CHICAGO, ICSC EMBARGO: May 1, 2008 – While retail investment properties continue to show strong underlying fundamentals, some investors are awaiting a return to stability during this continued economic slowdown, according to Jones Lang LaSalle’s Retail Investment Sales Mid-Year Outlook for 2008. However, with debt readily available at loan to value levels of 50-65 percent, interest rates are changing on a daily basis and the corresponding asset valuations are in flux—leaving the door open for many other investors to actively acquire retail property and take advantage of a softening of pricing, according to Jones Lang LaSalle, a market leader in retail sales, leasing and management.
2007 was a milestone year for retail transaction volume in the United States. In the first 11 months of 2007, $32.3 billion in strip-center and $6.9 billion in mall investment sales were completed. These sales figures represent a growth of 32 percent and 56 percent, respectively, over the same period in 2006.
“Following one of the most successful years in real estate history, the current turbulence in the debt and economic environment provides little doubt that 2008 will be a challenging year for retail investment sales. However, there are bright spots on the horizon,” says Jim Koury, Managing Director of Retail Investment Sales at Jones Lang LaSalle. “Institutional investors and insurance companies are starting to step in to acquire existing Commercial Mortgage-Backed Securities (CMBS) and Collateralized Debt Obligation portfolios that are felt to have been mispriced relative to risk. These are positive early indications that there may be some liquidity returning to the CMBS market.”

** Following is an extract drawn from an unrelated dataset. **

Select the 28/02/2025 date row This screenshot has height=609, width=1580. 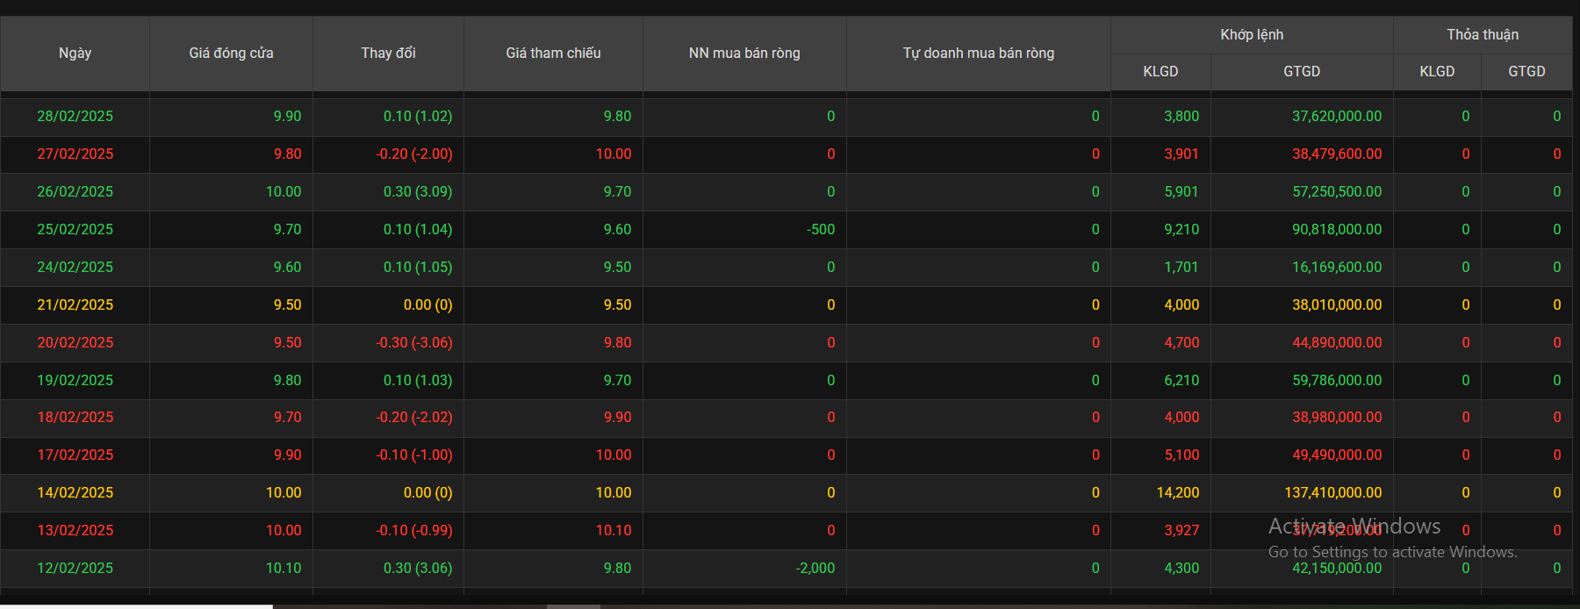click(x=75, y=117)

The strong fundamental values of retail investment have not changed in 2008, although the instability in the greater financial markets is fostering a growing “wait-and-see” attitude among investors. Furthermore, an abundance of international and domestic equity remains available for U.S. real estate while low and moderate levels of financing are achievable via life insurance companies and banks.
Managing Director of Retail Investment Sales Larry Krasner says, “From an international perspective, the United States has 12 of the top 20 most active markets for cross-border investment, underlining the belief that the U.S. remains a desirable place for real estate investment. Although sellers and buyers are adjusting the pricing paradigm, prices per-square-foot remain high and cap rates low from a historical perspective. What has changed in 2008, is that there is growing buyer interest for transactions in the $50 million range rather than the large portfolio transactions of the past.”
Although the CMBS market may take six to 12 months to recover, there is still ample debt available from insurance companies and banks. And although the market is no longer generating values for retail property at the historically high levels of just nine months ago, many owners realize that today’s retail values in the 7-8 percent capitalization rate range are nonetheless still at 25 year highs, and are proceeding to sell those assets and also take advantage of a low 15 percent capital gains tax that may be at risk in a Democratic administration.
“By all accounts—housing woes, mortgage defaults, tightening credit, cutbacks and lower consumer confidence levels– provide for the potential of a protracted period of turbulence in the shopping center industry,” says Greg Maloney, CEO and President of Jones Lang LaSalle Retail. “However, the retail industry has historically risen to the challenge, recalibrating and revitalizing its offering to the American consumer with innovation and clarity.”
In the current environment, it is not unusual for retailer and investors alike to look inward and focus on ways to better serve their clients, lay the foundation for the future, and position themselves for the next growth cycle.